Health News Roundup

Breaking the cycle of violence in our poorest communities, and more in this week’s roundup

Lisa Rab, Politico Magazine, December 15
Black women are 320% more likely to die from pregnancy-related complications than white women. While awareness of the health crisis facing black women has grown nationally, the solutions have been primarily local. Private groups have been providing doulas to women of color in cities across the country, improving the health outcomes for them and their babies. While programs like this have made a difference, experts say community-based doulas cannot, by themselves, overcome all the complex factors that contribute to higher mortality rates. Policy and systemic racism need to be addressed as well.
Maria Godoy, NPR, December 17
Chef Tunde Wey uses food as a tool for social justice. His company, BabyZoos, aims to use profits from the sale of applesauce to hospitals to fund ventures that create more economic opportunities for African Americans in an effort to close racial wealth and health gaps.
Lisa Backus, Connecticut Health Investigative Team, December 17
More than one-fourth of the state’s 885,000 hourly employees who potentially face wide swings in work schedules are parents of children under the age of 18, putting their kids at risk for behavioral issues. Compared to their white counterparts, women and men of color are more likely not to have any input on their schedules and are more likely to have unstable work schedules including extended shifts, last minute on-call shifts, and shifts canceled after they have arrived at work.

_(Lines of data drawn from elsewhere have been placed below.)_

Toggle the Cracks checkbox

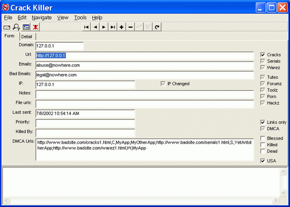coord(263,54)

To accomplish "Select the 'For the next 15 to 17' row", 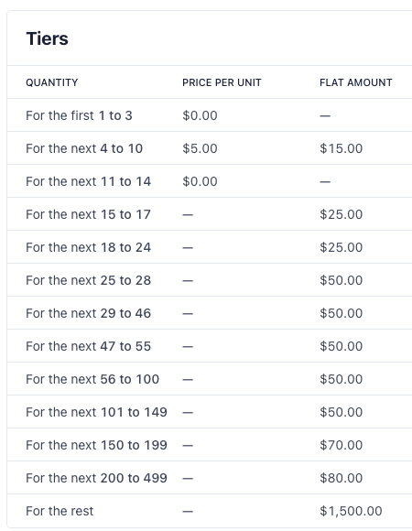I will click(x=210, y=214).
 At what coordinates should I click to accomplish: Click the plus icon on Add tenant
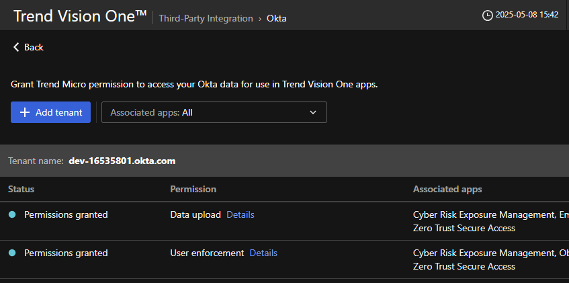click(x=25, y=112)
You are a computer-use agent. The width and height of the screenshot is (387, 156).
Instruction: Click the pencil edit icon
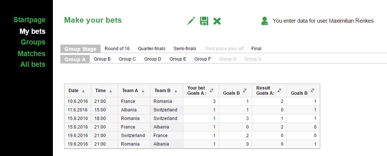(x=191, y=21)
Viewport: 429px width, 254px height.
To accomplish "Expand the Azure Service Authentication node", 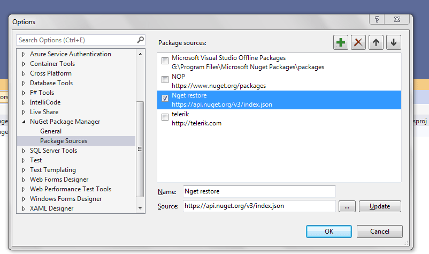I will [x=24, y=54].
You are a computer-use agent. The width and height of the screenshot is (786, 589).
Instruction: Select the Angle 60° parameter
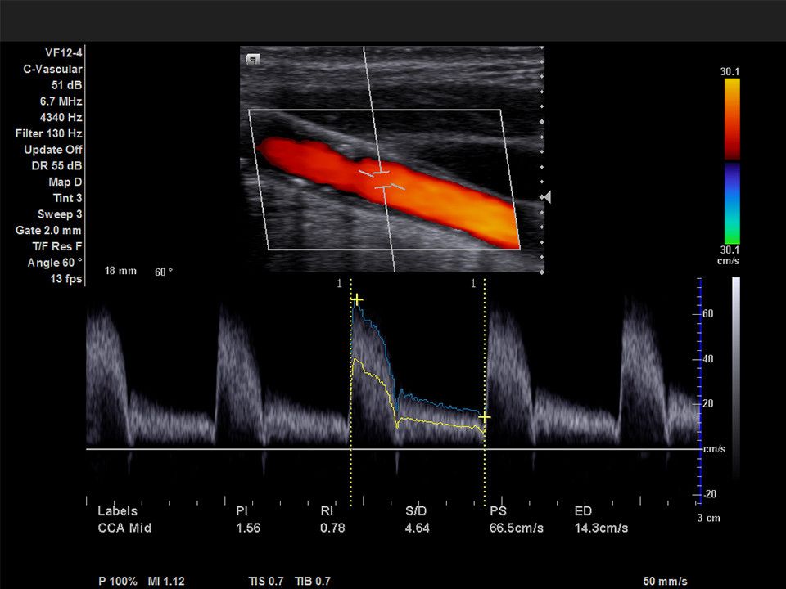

Christine Stuart, CT News Junkie, December 17
Lawmakers and policy experts gathered this week to hear about the various gun violence prevention measures and community resources in the 06120 – which is one of the poorest zip codes in the state. One of the ways the community has been dealing with the trauma caused by gun violence is through a hospital-based violence intervention program. Andrew Woods and Carl Hardrick are two of just a handful of individuals who have provided 24/7 crisis response and clinical care to over 820 victims and their families and loved ones since 2004. The team shows up at the hospital to offer emotional support to gunshot victims and their families in an effort to help break the cycle of violence and prevent retribution, and to help affected people get back to their lives.
Christine Stuart, CT News Junkie, December 19
A federal appeals court sided with Republican opponents of the Affordable Care Act, ruling that the individual mandate is unconstitutional. The case is now being sent back to U.S. District Judge Reed O’Connor in Texas for further analysis to determine if the entire ACA should fall too if the individual mandate is no longer valid. With regards to Connecticut residents, it’s important to understand that for now, nothing changes. Open enrollment for 2020 health insurance coverage is still open through Access Health CT and federal aid is available for those that qualify.